With the ePA and the electronic medication list, medication incompatibilities should be a thing of the past, “which currently cost the lives of tens of thousands of people every year. The introduction of the ePA for all alone will save the lives of tens of thousands of people every year by eliminating the incompatibility of medicines,” promised Lauterbach. Especially in difficult medical cases, such as a chronically ill patient, it is the exception that all information is available.

According to Lauterbach, all findings are visible with the ePA, the patient can then be treated telemedically and receive the medication directly at home without having to go to the practice. However, Lauterbach did not mention that this would require the abolition of quarterly flat rates. With the help of AI, patients can also have treatment results, laboratory values and examinations explained to them. The advantage here is “the grace of the late birth of the ePA”. AI designs could be considered and implemented right from the start.

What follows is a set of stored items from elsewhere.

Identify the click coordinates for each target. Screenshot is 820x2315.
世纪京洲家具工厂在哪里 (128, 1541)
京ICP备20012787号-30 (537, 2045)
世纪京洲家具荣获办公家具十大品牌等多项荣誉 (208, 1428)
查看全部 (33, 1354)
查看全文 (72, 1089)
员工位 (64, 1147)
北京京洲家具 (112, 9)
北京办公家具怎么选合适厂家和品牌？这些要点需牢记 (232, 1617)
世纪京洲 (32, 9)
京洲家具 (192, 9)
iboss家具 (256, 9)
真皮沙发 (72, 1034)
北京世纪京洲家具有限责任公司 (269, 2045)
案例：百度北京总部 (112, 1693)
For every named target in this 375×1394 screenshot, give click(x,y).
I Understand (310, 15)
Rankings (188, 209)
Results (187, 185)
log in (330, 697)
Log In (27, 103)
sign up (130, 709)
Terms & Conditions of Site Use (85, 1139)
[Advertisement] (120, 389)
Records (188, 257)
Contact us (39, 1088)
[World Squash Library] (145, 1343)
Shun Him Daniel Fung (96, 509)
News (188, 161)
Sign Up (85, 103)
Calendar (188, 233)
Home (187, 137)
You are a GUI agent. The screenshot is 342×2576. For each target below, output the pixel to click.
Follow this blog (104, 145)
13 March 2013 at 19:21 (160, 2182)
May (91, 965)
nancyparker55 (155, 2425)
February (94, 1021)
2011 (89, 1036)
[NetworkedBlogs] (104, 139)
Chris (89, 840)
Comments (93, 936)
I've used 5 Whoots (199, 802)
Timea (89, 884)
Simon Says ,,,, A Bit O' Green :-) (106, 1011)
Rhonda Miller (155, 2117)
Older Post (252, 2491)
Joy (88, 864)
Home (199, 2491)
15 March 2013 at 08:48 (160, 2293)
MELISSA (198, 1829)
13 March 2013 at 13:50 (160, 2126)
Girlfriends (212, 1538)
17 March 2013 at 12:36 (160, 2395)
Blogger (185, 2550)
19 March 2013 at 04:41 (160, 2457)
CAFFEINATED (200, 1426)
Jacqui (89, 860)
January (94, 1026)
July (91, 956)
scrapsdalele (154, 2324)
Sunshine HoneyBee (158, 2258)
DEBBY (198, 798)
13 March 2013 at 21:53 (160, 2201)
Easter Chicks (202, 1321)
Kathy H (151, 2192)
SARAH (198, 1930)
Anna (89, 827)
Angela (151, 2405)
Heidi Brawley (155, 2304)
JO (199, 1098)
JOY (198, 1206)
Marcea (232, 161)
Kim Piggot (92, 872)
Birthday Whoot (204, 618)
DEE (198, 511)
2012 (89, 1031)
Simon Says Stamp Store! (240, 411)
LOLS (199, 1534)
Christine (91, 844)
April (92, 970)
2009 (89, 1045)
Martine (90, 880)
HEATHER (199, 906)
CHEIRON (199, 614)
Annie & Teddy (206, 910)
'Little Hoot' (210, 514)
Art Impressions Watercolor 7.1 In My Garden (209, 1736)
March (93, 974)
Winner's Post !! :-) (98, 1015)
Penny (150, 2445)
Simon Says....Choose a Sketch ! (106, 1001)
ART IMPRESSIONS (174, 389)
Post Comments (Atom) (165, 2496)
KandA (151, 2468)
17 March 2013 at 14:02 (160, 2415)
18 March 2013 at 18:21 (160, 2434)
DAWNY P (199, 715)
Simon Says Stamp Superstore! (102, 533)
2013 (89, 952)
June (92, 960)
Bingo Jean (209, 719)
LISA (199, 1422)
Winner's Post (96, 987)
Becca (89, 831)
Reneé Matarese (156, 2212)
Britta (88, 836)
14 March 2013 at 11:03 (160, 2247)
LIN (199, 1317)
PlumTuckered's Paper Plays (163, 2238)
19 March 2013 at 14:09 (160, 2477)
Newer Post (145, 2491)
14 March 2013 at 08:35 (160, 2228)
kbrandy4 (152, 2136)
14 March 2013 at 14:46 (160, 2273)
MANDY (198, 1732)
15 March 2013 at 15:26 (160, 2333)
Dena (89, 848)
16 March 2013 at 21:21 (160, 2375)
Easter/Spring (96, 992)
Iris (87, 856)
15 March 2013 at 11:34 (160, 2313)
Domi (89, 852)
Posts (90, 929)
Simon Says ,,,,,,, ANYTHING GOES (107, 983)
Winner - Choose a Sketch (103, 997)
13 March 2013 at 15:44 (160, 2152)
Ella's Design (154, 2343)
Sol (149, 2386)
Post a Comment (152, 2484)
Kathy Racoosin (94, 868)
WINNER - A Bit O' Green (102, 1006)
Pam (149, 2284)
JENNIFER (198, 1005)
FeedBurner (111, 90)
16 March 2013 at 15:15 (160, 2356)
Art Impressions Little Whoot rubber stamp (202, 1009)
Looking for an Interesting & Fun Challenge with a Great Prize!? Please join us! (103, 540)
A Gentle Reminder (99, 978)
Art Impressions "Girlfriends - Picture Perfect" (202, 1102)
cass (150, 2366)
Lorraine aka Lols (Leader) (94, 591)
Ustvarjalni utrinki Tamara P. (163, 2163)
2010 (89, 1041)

TK boss: Nobody knows what medication they are taking

According to the head of Techniker Krankenkasse, Jens Baas, the ePA is a milestone for everyone involved in the healthcare system – first and foremost for patients. “And when people ask me, do we need something like this at all, I can only ask back who of you could now write down completely when you were ill, what medication you take, when you were in hospital? Nobody!” Baas is certain. According to Baas, functionality is relevant for the success of the ePA, as is integration into the doctor's software.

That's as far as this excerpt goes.